EVEN MORE FORBIDDEN (AND FUN): Three days after the 38th anniversary of the first Forbidden Broadway, Edition No. 27 reopened at the York, plainly benefitting from a shakedown cruise at Triad (its Off-Broadway homebase) and some time off so Alessandrini could fiddle with, and refine, his fun-pokes. The result is nothing if not timely, administering precision pin-pricks to prestige items like the just SAG-ged and Golden Globed Fosse/Verdon (“Whatever Fosse Wants, Fosse Gets”) and Judy (“Zellweger Smells Doing My Part”). . . . Even the lambasted Cats flick is properly meowed. . . . Trevor Nunn, who directed Cats on stage and supplied the lyrics to “Memory,” the soaring melody that Andrew Lloyd Webber composed (by way of Puccini), once confessed that his unshakable faith in the project held right up to the night before it opened in London when the questioning and quivering set in. It suddenly occurred to him that he may have monstrously misjudged the whole project—a fear that faded fast with the show’s swift and spectacular success. It didn’t surface again until last month when the movie version came out and bit director Tom Hooper on the ass. . . . The pre-Dame Judi Dench was first in line to get a shot at “Memory” as Grizabella the mangy Glamour Cat, but she got sidelined by an injury right before the opening, and a star named Elaine Page was born. Now at least Dame Judi gets to make the Cats class picture as the movie’s ancient Old Deuteronomy. There is only one flaw in her performance, but it shined. A widow for 18 years, the actress never removed her wedding ring—even for the Cats cameras. That error has since been erased digitally.
Adding to the Oscars and the Tonys
SOMETHING TO CELEBRATE: Very much the Energizer Bunny of actresses, 92-year-old Estelle Parsons has a new and unexpected trophy to toss onto her award bric-a-brac. Because drama is her strong suit–she got an Oscar riding with Bonnie and Clyde, has contended for five Tony Awards and just finished a run at The Public in A Bright Room Called Day—her musical forays are largely overlooked, if not outright forgotten. Well, Encompass New Opera Theater has remedied that oversight at a National Arts Club gala by presenting Parsons with an award for Lifetime Achievement in the American and Musical Theater. Encompass will have you know she made her Broadway debut in an Ethel Merman musical (Happy Hunting), played Mrs.
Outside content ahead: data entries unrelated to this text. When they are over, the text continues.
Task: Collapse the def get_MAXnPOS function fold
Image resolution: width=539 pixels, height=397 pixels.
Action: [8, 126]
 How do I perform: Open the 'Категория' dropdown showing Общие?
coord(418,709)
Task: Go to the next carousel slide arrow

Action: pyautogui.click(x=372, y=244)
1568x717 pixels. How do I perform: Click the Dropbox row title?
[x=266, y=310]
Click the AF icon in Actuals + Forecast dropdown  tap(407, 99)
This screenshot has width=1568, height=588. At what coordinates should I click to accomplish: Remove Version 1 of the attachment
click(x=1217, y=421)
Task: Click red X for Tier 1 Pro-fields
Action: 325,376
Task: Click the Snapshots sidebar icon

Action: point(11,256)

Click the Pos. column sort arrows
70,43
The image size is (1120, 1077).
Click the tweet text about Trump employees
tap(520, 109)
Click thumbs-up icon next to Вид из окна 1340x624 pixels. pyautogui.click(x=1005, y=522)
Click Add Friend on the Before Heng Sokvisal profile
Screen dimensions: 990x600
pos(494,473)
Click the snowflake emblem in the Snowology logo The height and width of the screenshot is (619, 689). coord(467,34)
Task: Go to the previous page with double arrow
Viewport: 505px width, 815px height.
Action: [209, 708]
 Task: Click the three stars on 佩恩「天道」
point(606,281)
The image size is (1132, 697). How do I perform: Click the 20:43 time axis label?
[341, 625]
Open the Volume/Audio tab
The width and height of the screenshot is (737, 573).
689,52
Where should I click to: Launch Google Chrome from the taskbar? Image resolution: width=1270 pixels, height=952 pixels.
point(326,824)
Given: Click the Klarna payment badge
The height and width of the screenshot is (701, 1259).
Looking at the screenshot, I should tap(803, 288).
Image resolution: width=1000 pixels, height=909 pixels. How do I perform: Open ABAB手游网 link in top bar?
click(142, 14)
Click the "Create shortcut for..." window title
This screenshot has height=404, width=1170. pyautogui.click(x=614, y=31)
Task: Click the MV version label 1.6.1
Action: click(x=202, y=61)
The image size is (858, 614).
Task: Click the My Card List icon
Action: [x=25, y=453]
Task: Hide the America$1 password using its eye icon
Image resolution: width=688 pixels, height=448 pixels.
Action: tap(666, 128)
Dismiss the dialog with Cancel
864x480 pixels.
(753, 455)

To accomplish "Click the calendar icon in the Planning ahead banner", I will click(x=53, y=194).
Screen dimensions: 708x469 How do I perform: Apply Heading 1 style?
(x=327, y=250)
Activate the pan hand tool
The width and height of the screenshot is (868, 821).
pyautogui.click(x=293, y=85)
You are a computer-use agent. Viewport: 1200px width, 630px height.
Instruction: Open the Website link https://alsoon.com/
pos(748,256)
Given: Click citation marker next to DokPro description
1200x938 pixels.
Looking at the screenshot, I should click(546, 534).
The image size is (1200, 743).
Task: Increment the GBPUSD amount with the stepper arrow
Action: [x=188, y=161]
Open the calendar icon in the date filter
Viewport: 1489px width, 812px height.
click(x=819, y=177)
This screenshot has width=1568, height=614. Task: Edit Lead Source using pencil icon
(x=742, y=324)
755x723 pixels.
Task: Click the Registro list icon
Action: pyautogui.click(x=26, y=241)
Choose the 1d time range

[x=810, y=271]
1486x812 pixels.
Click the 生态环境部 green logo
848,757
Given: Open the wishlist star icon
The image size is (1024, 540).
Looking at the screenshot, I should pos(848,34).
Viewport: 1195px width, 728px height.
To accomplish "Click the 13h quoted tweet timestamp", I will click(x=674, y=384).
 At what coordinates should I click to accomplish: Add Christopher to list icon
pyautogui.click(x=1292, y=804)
Peachum to Lotte Lenya’s Jenny in Threepenny Opera, cut some Kurt Weill and Rodgers and Hart evergreens for record producer Ben Bagley, sailed with The Pirates of Penzance, sang Elizabeth in Encompass’ Elizabeth and Essex musical and appeared in Gershwin’s Nice Work If You Can Get It. Presenting the prize is her daughter from television’s Roseanne, Laurie Metcalf, herself Broadway-bound March 3 in Who’s Afraid of Virginia Woolf?. . . . At the same Encompass ceremony, who better than Sheldon Harnick to present The Sheldon Harnick Award for Creative Excellence to Maury Yeston? Exhibit A, B and C: Yeston’s words and music for Nine, Titanic and Grand Hotel. . . . The musical-book writer and lyricist in York Theater’s spotlight Monday night is Tom Jones, who hits 92 himself next month (Feb. 17). York’s artistic director, James Morgan, has picked a rarely seen Broadway show Jones wrote with his late composer, Harvey Schmidt—Celebration—for a one-day-only York concert at 2:30 and 7:30. Samantha Bruce, who’s done Jones and Schmidt’s exclamation-mark hits (The Fantasticks! and I Do! I Do!), stars with Nick Wyman, Fred Applegate and Matt Dengler. . . . Kritzerland is currently peddling 500 copies of Colette Collage, a Jones-Schmidt show that didn’t get to Broadway (even with the luminous likes of Diana Rigg, John Reardon and Robert Helpmann). It has some of their brightest and bounciest melodies, as you can tell from this spruced-up latter-day recording featuring Judy Kaye, Judy Blazer, Jason Graae, George Lee Andrews, Rita Gardner and Jonathan Freeman.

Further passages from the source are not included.